What you write should match, word for word, the lines from the one containing "Given: Open the Home icon in sidebar" through the end of the data, with no pictures.

Input:
=== Section Start ===
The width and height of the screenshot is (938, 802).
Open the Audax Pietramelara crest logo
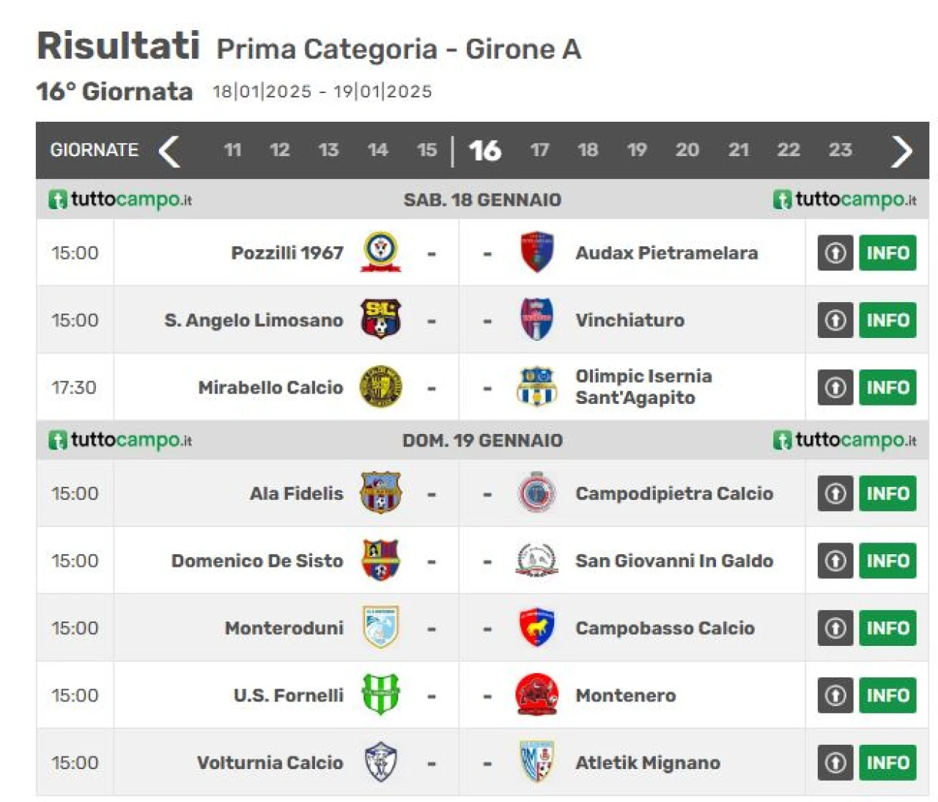pyautogui.click(x=536, y=252)
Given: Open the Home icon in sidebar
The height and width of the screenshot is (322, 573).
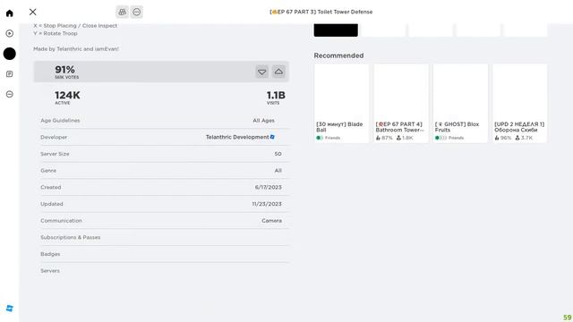Looking at the screenshot, I should 10,13.
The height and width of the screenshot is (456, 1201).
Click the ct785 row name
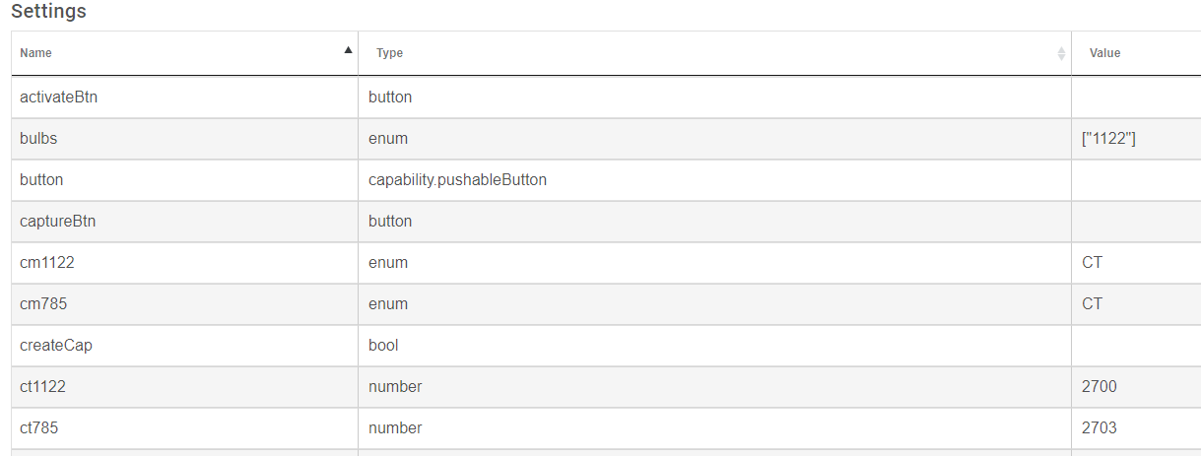(38, 428)
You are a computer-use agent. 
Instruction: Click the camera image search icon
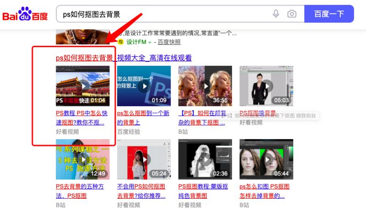[291, 14]
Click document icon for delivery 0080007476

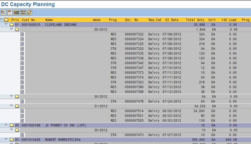pyautogui.click(x=22, y=101)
=== Section End ===
Expected answer:
Given: Open the Home icon in sidebar
The height and width of the screenshot is (322, 573).
Looking at the screenshot, I should 10,13.
The height and width of the screenshot is (456, 1201).
Click the ct785 row name
(38, 428)
You are a computer-use agent. 
Instruction: Click the camera image search icon
[291, 14]
Click document icon for delivery 0080007476

pyautogui.click(x=22, y=101)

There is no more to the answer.